TASK TO COMPLETE →
The records appear below. Set down exactly each line from the one that contains "LIFETIME WARRANTY (45, 1185)" through the last, both included.

SOURCE MATERIAL →

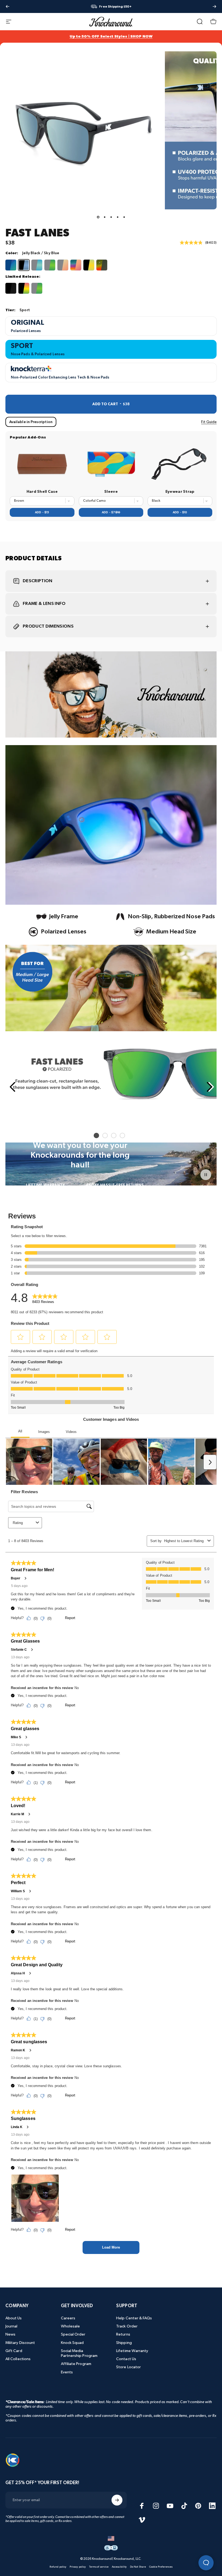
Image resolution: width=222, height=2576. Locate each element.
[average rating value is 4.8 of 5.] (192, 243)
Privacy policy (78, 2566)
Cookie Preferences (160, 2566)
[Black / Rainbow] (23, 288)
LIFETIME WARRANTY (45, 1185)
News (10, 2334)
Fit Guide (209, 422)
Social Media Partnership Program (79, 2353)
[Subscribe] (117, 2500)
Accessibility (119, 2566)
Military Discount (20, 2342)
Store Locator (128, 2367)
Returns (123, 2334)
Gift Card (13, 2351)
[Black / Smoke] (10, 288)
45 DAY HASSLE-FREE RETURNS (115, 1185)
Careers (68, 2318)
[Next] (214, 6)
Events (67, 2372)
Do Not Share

SOLVED EXERCISE →
LIFETIME WARRANTY (45, 1185)
News (10, 2334)
Fit Guide (209, 422)
Social Media Partnership Program (79, 2353)
[Subscribe] (117, 2500)
Accessibility (119, 2566)
Military Discount (20, 2342)
Store Locator (128, 2367)
Returns (123, 2334)
Gift Card (13, 2351)
[Black / Smoke] (10, 288)
45 DAY HASSLE-FREE RETURNS (115, 1185)
Careers (68, 2318)
[Next] (214, 6)
Events (67, 2372)
Do Not Share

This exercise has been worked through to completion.